Dominic Cronin's weblog
Using powershell to do useful things with XML lists from Tridion
For a while now I've been trying to persuade anyone that would listen that Windows Powershell is great for interacting with the Tridion object model (TOM). What I mean by this is that you can easily use the powershell to instantiate and use COM objects, and more specifically, TOM objects. In this post, I'm going to take it a bit further, and show how you can use the powershell's XML processing facilities to easily process the lists that are available from the TOM as XML Documents. The example I'm going to use is a script to forcibly finish all the workflow process instances in a Tridion CMS. (This is quite useful if you are doing workflow development, as you can't upload a new version of a workflow while there are process instances that still need to be finished.)
Although useful, the example itself isn't so important. I'm simply using it to demonstrate how to process lists. Tridion offers several API calls that will return a list, and in general, the XML looks very similar. I'm going to aim to finish all my process instances as a "one-liner", although I'm immediately going to cheat by setting up the necessary utility objects as shell variables:
> $tdse = new-object -com TDS.TDSE > $wfe = $tdse.GetWFE()

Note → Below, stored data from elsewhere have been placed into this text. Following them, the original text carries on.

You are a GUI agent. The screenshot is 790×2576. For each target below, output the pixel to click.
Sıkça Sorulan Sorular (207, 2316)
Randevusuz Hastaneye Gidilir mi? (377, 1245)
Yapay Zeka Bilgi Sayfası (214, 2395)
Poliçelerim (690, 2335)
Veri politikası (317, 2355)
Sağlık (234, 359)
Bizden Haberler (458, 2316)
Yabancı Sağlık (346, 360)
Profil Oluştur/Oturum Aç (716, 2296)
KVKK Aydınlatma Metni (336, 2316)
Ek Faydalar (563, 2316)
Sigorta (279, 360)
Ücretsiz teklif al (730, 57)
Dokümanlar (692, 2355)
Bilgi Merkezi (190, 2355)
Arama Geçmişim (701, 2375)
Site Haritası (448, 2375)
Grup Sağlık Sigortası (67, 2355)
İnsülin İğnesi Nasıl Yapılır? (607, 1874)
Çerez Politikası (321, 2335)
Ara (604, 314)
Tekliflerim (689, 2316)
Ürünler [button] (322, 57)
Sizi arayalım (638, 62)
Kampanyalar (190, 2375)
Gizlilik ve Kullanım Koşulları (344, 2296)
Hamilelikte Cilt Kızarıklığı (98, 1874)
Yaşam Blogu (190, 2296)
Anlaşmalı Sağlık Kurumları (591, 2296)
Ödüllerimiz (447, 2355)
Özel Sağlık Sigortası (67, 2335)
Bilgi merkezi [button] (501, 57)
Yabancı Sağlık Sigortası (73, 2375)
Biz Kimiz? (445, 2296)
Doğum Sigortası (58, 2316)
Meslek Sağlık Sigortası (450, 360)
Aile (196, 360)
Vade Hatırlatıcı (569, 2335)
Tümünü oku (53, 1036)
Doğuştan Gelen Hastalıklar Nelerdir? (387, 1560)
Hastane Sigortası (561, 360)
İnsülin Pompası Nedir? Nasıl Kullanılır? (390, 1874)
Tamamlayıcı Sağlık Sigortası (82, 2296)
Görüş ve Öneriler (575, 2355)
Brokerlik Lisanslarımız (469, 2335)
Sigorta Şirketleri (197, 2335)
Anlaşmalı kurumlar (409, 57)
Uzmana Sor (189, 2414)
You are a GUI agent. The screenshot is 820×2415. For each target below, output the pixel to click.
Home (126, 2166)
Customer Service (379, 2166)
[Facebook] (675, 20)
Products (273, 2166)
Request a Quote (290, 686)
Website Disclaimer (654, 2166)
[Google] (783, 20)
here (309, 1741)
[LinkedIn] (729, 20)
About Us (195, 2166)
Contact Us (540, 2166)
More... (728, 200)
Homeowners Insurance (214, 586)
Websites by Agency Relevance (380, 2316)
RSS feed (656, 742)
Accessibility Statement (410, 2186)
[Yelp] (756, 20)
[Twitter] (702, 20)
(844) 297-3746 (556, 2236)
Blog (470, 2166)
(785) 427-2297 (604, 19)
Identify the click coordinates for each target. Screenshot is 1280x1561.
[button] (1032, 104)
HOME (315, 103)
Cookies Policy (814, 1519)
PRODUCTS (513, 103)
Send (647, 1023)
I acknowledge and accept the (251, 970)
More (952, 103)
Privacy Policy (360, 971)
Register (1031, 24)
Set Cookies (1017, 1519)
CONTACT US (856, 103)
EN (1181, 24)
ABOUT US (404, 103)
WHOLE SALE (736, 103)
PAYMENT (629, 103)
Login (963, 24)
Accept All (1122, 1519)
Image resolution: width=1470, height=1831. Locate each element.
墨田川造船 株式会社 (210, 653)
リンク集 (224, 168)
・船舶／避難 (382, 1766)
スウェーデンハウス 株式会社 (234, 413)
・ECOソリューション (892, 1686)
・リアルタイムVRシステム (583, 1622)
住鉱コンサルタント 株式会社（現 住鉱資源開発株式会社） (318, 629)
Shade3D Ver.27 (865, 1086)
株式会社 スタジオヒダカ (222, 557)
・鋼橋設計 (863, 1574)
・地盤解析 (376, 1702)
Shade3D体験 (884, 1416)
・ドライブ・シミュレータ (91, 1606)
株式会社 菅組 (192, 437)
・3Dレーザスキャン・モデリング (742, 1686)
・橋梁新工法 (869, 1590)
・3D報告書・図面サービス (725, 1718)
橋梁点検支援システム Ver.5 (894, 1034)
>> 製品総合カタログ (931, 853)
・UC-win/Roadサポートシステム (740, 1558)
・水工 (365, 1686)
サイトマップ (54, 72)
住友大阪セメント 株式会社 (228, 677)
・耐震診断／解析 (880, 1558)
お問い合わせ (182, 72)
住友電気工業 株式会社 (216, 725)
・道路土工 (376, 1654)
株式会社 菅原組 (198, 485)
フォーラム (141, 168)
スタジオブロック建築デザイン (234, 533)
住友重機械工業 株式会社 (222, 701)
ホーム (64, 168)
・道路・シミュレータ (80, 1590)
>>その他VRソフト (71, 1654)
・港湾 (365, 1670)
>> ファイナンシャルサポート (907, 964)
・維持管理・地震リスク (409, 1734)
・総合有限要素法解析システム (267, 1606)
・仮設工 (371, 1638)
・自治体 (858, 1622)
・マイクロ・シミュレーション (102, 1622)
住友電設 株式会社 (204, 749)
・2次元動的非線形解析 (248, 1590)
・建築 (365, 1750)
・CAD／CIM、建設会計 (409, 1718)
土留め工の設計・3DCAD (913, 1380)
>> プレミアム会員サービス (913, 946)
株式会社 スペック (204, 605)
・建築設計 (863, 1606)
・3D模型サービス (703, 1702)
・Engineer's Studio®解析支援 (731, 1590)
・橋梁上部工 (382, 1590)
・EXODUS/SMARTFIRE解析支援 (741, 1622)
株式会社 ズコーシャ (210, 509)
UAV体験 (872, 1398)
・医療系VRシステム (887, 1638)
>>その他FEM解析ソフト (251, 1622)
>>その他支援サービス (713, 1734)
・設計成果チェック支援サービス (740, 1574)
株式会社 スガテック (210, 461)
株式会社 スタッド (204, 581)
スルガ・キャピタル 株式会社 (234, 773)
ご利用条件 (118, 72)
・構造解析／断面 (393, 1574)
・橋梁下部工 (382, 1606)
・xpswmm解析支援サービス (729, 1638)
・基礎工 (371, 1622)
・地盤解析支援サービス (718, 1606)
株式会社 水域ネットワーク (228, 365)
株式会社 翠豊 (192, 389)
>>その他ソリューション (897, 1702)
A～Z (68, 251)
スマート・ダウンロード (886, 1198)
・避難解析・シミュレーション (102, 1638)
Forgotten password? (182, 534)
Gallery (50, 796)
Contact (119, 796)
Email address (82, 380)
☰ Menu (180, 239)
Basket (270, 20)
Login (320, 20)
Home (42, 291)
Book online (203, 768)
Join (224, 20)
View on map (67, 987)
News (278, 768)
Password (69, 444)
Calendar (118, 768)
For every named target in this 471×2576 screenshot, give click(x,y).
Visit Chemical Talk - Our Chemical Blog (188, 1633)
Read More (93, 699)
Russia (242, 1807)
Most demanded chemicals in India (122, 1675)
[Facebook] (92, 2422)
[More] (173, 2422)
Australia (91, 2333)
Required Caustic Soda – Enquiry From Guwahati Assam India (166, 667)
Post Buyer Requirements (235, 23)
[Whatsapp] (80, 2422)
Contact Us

As you can see, I'm using the new-object cmdlet to get a TDSE object, specifying that it is a COM object (by default new-object assumes you want a .NET object). Then I'm using $tdse to get the WFE object which offers methods that list workflow items. With these two variables in place, I can attempt my one liner. Here goes:
> ([xml]$wfe.GetListProcessInstances()).ListWFProcessInstances.Item | % {$tdse.GetObject($_.ID,2)} | % {$_.FinishProcess()}
Well, suffice it to say that this works, and once you've run it (assuming you are an admin), you won't have any process instances, but perhaps we need to break it down a bit....
If you start off with just $wfe.GetListProcessInstances(), the powershell will invoke the method for you, and return the XML as a string, which is what GetListProcessInstances returns. Just like this:
> $wfe.GetListProcessInstances() <?xml version="1.0"?> <tcm:ListWFProcessInstances xmlns:tcm="http://www.tridion.com/ContentManager/5.0" xmlns:xlink="http://www.w3.org/1999/x link"><tcm:Item ID="tcm:24-269-131076" PublicationTitle="300 Global Content (NL)" TCMItem="tcm:24-363" Title="Test 1" T CMItemType="16" ProcessDefinitionTitle="Application Content Approval" ApprovalStatus="Unapproved" ActivityDefinitionTyp e="1" WorkItem="tcm:24-537-131200" CreationDate="2010-12-30T19:35:33" State="Started" Icon="T16L1P0" Allow="41955328" D eny="16777216"/><tcm:Item ID="tcm:24-270-131076" PublicationTitle="300 Global Content (NL)" TCMItem="tcm:24-570" Title= "Test 2" TCMItemType="16" ProcessDefinitionTitle="Application Content Approval" ApprovalStatus="Unapproved" ActivityDef initionType="1" WorkItem="tcm:24-538-131200" CreationDate="2010-12-30T19:36:04" State="Started" Icon="T16L1P0" Allow="4 1955328" Deny="16777216"/></tcm:ListWFProcessInstances>
OK - that's great - if you dig into it, you'll see that there is a containing element called ListWFProcessInstances, and that what it contains are some Item elements. All of this is in the tcm namespace, and each Item has various attributes. Unfortunately, the XML in this form is ugly and not particularly useful. Fortunately, the powershell has some built-in features that help quite a lot with this. The first is that if you use the [xml] cast operator, the string is transformed into a System.Xml.XmlDocument. To test this, just assign the result of the cast to a variable and use the get-member cmdlet to display it's type and methods:
> $xml = [xml]$wfe.GetListProcessInstances() > $xml | gm
(Of course, you don't type "get-member". "gm" is sufficient - most standard powershell cmdlets have consistent and memorable short aliases.)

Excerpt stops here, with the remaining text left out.